> **WORK TO COMPLETE**
Copy out, unchanged, the lines of the data that begin with the line containing "Enable the Swimming Pool checkbox" and continue through the line containing "pyautogui.click(x=64, y=231)", including both of those lines.

[Entries from a dataset]

• • • • •

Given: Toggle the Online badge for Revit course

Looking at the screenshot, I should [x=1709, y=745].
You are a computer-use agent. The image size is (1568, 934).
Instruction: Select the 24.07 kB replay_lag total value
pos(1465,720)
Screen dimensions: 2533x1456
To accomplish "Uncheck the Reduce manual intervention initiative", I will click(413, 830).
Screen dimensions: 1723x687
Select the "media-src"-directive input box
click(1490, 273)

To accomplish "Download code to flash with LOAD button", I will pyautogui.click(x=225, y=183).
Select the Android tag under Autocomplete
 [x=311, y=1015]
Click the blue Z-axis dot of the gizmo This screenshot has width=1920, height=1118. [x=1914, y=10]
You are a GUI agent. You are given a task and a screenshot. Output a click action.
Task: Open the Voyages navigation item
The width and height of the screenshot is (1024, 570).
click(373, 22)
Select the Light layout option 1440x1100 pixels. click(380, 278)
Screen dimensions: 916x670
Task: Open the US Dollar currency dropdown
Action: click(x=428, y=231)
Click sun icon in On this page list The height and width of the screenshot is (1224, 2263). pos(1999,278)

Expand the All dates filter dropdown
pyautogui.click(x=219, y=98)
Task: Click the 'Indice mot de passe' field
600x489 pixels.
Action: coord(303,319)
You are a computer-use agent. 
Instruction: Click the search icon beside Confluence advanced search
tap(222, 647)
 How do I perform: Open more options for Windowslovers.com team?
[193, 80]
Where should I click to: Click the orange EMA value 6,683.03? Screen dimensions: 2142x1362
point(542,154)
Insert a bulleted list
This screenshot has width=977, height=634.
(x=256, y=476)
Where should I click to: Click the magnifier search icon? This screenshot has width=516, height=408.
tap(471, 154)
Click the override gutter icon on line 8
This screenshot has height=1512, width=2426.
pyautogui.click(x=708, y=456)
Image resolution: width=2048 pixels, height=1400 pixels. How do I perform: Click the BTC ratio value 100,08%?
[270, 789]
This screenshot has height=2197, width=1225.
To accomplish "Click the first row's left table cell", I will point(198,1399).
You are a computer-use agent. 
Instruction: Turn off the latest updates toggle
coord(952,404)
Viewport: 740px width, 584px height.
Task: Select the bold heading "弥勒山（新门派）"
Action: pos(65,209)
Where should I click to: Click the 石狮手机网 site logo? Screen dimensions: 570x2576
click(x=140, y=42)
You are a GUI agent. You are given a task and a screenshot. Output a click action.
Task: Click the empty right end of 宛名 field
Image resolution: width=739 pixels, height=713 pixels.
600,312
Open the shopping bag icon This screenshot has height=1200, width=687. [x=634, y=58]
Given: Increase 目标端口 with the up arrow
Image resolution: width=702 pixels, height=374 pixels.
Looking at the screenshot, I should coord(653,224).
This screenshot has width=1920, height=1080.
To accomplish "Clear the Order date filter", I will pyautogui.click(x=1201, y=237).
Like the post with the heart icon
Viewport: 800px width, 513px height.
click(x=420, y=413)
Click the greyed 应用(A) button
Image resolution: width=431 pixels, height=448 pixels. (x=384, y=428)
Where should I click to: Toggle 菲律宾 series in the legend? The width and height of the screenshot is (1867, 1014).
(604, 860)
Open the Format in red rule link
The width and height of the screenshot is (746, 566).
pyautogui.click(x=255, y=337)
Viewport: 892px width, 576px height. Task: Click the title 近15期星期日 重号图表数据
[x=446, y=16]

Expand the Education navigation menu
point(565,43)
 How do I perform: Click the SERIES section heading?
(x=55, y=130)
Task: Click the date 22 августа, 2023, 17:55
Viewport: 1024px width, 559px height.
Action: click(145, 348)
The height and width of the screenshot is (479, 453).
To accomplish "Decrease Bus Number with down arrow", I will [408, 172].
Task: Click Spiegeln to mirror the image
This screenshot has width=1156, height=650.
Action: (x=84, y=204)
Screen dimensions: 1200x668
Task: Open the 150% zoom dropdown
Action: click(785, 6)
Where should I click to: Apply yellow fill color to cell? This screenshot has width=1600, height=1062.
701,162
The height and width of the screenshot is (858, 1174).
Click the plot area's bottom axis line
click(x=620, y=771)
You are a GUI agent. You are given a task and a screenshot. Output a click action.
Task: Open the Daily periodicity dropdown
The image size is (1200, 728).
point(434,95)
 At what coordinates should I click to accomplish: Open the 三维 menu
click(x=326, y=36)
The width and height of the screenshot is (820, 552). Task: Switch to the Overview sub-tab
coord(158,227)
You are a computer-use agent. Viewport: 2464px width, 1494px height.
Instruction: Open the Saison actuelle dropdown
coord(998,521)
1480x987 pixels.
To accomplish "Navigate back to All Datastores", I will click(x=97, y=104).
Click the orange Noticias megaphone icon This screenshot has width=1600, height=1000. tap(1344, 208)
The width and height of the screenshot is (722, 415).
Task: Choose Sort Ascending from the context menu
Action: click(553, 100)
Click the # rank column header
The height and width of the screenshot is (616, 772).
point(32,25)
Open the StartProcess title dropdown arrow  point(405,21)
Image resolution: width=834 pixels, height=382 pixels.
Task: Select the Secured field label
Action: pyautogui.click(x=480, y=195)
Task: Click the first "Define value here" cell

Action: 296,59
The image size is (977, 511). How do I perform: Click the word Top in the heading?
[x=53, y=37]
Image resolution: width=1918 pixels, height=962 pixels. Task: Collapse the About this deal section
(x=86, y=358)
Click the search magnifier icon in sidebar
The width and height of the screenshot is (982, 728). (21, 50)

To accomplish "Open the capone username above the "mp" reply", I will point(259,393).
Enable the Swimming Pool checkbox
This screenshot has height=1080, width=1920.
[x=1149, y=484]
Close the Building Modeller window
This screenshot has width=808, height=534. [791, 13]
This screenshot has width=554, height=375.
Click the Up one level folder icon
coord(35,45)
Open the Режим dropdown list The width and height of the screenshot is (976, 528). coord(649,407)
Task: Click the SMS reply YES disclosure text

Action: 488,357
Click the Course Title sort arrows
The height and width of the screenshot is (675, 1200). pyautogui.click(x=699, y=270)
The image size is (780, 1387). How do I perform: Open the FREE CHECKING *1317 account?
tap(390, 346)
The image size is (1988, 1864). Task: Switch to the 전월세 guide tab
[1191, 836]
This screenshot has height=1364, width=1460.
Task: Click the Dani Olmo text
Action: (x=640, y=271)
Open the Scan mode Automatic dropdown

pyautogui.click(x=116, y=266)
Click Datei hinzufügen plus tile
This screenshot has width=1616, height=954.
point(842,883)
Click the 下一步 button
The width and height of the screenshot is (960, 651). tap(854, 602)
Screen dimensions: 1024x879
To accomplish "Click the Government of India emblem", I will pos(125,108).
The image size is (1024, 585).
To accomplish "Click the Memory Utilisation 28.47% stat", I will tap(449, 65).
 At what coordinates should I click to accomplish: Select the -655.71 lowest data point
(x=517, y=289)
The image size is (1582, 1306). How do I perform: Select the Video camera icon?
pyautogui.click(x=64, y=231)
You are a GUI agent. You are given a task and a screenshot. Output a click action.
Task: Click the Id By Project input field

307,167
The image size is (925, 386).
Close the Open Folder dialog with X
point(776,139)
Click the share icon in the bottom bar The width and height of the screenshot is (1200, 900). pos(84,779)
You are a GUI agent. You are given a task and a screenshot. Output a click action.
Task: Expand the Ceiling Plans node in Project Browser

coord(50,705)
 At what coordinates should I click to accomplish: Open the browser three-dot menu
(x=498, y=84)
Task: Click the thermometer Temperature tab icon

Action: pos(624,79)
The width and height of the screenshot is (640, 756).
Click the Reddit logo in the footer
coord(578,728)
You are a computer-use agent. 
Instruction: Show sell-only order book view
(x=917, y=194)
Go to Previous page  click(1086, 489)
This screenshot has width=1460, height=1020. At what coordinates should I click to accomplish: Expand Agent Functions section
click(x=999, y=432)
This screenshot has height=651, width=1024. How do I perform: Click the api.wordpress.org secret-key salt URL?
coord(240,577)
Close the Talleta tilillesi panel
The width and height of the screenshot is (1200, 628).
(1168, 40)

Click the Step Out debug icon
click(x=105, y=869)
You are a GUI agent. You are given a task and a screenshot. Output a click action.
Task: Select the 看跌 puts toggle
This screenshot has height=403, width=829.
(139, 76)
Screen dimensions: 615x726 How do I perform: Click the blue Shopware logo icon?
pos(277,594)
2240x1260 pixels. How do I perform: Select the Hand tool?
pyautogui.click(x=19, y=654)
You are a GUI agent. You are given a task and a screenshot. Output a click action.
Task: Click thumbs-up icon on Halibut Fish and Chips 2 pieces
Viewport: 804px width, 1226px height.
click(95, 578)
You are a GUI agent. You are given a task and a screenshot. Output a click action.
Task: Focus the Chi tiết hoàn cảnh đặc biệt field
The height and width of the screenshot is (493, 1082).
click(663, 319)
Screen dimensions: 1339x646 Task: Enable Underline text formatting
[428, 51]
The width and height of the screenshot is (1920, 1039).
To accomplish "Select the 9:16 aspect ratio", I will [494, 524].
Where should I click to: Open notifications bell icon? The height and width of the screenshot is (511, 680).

• • • • •

> **CORRECT OUTPUT**
Enable the Swimming Pool checkbox
This screenshot has height=1080, width=1920.
[x=1149, y=484]
Close the Building Modeller window
This screenshot has width=808, height=534. [791, 13]
This screenshot has width=554, height=375.
Click the Up one level folder icon
coord(35,45)
Open the Режим dropdown list The width and height of the screenshot is (976, 528). coord(649,407)
Task: Click the SMS reply YES disclosure text

Action: 488,357
Click the Course Title sort arrows
The height and width of the screenshot is (675, 1200). pyautogui.click(x=699, y=270)
The image size is (780, 1387). How do I perform: Open the FREE CHECKING *1317 account?
tap(390, 346)
The image size is (1988, 1864). Task: Switch to the 전월세 guide tab
[1191, 836]
This screenshot has height=1364, width=1460.
Task: Click the Dani Olmo text
Action: (x=640, y=271)
Open the Scan mode Automatic dropdown

pyautogui.click(x=116, y=266)
Click Datei hinzufügen plus tile
This screenshot has width=1616, height=954.
point(842,883)
Click the 下一步 button
The width and height of the screenshot is (960, 651). tap(854, 602)
Screen dimensions: 1024x879
To accomplish "Click the Government of India emblem", I will pos(125,108).
The image size is (1024, 585).
To accomplish "Click the Memory Utilisation 28.47% stat", I will tap(449, 65).
 At what coordinates should I click to accomplish: Select the -655.71 lowest data point
(x=517, y=289)
The image size is (1582, 1306). How do I perform: Select the Video camera icon?
pyautogui.click(x=64, y=231)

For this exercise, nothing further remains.